> [Try it]: Working from the records below, repeat exactly the lines starting at the line that contains "Screen dimensions: 800x1280" and ending at the line that contains "Click the Refresh toolbar icon", inclusive.

......

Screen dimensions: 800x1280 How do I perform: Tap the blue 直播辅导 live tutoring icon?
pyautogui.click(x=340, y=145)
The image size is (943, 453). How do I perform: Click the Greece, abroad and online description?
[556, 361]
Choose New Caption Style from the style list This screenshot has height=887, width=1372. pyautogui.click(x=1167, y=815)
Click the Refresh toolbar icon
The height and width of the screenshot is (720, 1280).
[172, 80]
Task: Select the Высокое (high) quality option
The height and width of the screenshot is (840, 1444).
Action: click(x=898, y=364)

......

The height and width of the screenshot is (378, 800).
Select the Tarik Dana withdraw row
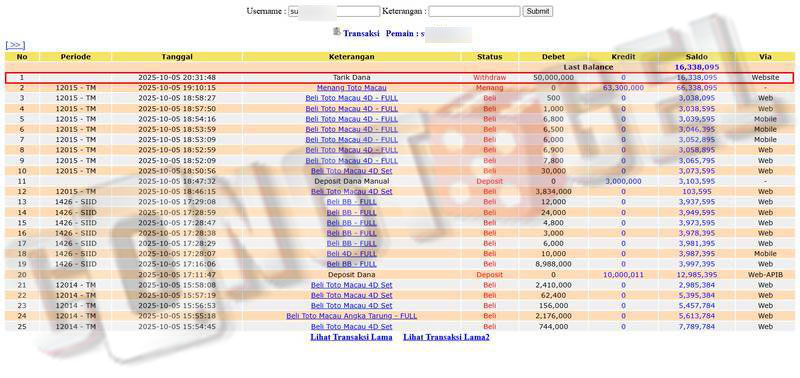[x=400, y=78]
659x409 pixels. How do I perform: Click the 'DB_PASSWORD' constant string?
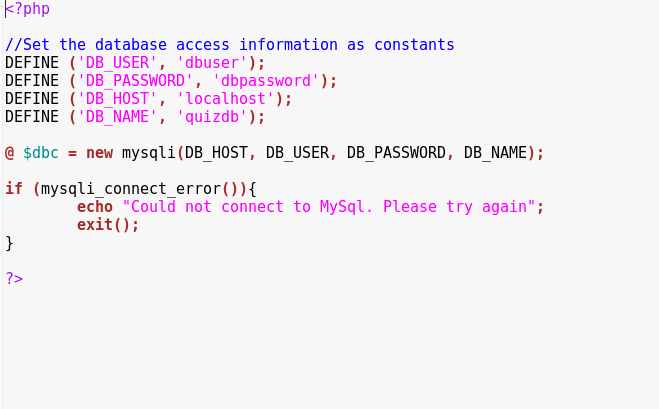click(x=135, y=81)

......

> [Task solution]:
Screen dimensions: 800x1280 How do I perform: Tap the blue 直播辅导 live tutoring icon?
pyautogui.click(x=340, y=145)
The image size is (943, 453). How do I perform: Click the Greece, abroad and online description?
[556, 361]
Choose New Caption Style from the style list This screenshot has height=887, width=1372. pyautogui.click(x=1167, y=815)
Click the Refresh toolbar icon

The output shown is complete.